Cassandra bach query consistency

Question

I am using Cassandra Java driver.

I have a use case in which I do batch insert data into various Cassandra tables having different partition key.

    BatchStatement batch = new BatchStatement();
    batch.add (query1, query2, .....)
    session.executeAsync(batch);

Consider I have 20 queries in my batch statement, 15 queries are executed well and 5 queries failed.

How can I know which queries failed and which got executed.

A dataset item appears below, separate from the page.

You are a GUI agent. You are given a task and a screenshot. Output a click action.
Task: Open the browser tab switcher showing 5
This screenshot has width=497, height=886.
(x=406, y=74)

I am using executeAsync because of performance perspective.

<Edit1:>

We are using 'unlogged batch query'.

Always try to keep batch size small. http://stackoverflow.com/questions/34699841/what-is-the-batch-limit-in-cassandra — Ashraful Islam, Mar 20 '17 at 09:06

Sergey Kuptsov · Answer 1 · 2017-03-20T10:56:58.613

2

Logged multi partition batches are atomic, but at cost of performance. From official Cassandra documentation:

Batches are atomic by default. In the context of a Cassandra batch operation, atomic means that if any of the batch succeeds, all of it will.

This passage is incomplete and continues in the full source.